■ **Assigned task**
Take the material below and reproduce, word for word, only the lines from the line with "Select the 现手 column header" through the line with "Select Go To".

::::::

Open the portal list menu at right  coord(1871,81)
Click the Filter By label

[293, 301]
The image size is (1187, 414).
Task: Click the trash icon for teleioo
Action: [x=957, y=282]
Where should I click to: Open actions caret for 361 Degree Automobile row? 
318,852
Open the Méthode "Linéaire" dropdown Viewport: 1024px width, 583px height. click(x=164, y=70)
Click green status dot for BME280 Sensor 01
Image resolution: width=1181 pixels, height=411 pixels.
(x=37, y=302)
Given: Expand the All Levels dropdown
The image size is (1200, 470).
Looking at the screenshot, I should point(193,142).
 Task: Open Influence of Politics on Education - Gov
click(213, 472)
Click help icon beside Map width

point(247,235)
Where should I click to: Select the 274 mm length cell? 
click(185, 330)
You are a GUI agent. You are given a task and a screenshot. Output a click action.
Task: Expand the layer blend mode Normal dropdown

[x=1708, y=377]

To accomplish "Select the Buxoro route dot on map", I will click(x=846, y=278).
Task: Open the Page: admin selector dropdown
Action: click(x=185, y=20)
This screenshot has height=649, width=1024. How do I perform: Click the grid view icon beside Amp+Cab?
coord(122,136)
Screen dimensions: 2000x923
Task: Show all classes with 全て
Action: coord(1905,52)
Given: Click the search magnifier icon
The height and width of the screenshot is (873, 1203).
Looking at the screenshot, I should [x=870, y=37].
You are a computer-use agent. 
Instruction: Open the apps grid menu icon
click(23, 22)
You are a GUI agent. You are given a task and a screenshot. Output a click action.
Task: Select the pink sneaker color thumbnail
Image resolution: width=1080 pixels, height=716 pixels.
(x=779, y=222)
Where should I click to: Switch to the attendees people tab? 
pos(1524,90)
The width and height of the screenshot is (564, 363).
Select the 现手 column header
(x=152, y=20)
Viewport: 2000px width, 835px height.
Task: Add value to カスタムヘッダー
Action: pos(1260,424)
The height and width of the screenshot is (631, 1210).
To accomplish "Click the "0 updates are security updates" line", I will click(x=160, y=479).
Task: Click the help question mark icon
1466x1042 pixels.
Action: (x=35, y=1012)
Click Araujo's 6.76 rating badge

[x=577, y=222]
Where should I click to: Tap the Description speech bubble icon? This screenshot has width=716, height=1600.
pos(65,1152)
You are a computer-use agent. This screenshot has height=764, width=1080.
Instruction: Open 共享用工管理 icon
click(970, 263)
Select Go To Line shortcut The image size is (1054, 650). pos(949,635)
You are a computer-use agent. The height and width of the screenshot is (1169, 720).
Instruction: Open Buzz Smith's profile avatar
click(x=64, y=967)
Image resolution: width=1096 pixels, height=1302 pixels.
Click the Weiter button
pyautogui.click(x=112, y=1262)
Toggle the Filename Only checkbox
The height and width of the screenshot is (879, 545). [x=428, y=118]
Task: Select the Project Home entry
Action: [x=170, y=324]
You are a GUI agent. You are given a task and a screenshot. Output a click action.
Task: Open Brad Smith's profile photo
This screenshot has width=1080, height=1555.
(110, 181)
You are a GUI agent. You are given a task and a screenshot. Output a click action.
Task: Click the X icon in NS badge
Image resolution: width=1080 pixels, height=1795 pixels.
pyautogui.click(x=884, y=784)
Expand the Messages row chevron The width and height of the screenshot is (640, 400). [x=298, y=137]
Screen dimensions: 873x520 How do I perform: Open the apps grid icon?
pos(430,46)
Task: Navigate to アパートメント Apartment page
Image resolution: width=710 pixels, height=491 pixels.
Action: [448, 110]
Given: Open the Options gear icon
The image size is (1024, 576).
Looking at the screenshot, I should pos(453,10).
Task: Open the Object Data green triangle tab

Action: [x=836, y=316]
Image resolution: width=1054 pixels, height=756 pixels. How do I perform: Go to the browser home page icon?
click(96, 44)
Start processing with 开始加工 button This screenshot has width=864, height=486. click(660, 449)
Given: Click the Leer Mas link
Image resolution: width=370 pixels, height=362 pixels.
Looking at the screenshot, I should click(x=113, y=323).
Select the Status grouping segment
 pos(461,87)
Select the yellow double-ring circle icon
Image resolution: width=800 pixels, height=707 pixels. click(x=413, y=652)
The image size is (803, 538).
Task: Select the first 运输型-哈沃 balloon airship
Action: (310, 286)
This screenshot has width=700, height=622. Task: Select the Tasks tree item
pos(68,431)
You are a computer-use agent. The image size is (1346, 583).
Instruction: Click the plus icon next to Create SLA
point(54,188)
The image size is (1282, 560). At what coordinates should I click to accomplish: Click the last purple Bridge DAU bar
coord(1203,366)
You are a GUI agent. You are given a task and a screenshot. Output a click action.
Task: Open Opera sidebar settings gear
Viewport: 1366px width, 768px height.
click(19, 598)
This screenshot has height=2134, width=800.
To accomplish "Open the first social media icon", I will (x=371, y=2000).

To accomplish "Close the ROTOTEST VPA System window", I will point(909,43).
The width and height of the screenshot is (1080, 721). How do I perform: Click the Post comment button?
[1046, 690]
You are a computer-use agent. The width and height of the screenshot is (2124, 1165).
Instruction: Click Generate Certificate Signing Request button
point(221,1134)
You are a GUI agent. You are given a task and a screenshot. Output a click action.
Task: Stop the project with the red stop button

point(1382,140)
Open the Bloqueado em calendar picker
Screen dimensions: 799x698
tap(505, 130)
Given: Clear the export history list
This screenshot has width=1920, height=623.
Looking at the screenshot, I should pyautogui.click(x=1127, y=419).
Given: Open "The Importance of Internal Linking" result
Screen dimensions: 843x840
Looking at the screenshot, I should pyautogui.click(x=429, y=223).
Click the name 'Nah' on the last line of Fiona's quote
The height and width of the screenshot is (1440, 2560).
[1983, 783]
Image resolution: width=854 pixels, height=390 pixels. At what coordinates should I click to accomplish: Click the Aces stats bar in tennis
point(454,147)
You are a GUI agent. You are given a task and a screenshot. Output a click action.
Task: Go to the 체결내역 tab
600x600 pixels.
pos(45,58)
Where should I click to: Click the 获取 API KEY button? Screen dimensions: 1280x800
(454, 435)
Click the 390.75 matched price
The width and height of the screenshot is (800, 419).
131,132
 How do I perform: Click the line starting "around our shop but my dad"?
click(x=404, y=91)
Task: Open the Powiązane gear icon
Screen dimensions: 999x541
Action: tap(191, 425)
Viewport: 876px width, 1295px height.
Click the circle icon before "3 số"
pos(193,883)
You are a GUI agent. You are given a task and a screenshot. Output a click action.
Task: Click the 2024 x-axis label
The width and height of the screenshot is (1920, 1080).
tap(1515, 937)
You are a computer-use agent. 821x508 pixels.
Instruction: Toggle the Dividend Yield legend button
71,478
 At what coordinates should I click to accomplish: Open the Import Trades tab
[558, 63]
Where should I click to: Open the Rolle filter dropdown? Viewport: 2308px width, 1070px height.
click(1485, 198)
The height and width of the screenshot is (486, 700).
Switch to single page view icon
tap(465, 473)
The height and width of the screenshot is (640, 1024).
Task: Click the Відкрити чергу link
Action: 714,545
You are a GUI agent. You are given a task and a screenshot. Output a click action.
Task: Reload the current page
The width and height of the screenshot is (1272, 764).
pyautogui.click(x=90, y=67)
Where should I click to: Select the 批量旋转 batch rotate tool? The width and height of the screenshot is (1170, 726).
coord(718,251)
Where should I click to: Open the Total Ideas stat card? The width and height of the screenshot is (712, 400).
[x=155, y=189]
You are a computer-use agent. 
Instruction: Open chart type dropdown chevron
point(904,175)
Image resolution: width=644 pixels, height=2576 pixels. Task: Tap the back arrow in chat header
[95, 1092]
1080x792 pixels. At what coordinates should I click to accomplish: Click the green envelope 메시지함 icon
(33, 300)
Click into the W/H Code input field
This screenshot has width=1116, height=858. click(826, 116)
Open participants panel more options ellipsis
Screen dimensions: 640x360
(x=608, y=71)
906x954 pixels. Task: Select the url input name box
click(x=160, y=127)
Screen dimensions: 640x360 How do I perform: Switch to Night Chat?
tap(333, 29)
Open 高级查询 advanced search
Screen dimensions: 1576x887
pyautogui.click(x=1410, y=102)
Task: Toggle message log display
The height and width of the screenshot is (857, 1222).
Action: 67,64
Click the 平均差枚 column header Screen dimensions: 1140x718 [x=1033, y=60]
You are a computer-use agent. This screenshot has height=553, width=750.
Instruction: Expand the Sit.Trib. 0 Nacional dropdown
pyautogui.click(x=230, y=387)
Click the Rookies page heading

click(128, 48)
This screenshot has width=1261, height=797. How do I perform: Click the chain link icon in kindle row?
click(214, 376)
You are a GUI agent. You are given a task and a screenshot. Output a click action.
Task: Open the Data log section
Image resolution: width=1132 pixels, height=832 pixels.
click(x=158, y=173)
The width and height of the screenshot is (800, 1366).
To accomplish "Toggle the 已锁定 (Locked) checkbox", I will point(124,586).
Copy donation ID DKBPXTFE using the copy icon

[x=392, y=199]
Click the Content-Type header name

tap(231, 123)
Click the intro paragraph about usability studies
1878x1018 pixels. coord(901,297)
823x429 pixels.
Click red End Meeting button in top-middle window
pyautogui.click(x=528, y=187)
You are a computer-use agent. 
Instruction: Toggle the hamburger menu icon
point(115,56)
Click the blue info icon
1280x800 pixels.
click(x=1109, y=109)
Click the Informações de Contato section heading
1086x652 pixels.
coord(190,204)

::::::

■ **Solution to the problem**
Select the 现手 column header
(x=152, y=20)
Viewport: 2000px width, 835px height.
Task: Add value to カスタムヘッダー
Action: pos(1260,424)
The height and width of the screenshot is (631, 1210).
To accomplish "Click the "0 updates are security updates" line", I will click(x=160, y=479).
Task: Click the help question mark icon
1466x1042 pixels.
Action: (x=35, y=1012)
Click Araujo's 6.76 rating badge

[x=577, y=222]
Where should I click to: Tap the Description speech bubble icon? This screenshot has width=716, height=1600.
pos(65,1152)
You are a computer-use agent. This screenshot has height=764, width=1080.
Instruction: Open 共享用工管理 icon
click(970, 263)
Select Go To Line shortcut The image size is (1054, 650). pos(949,635)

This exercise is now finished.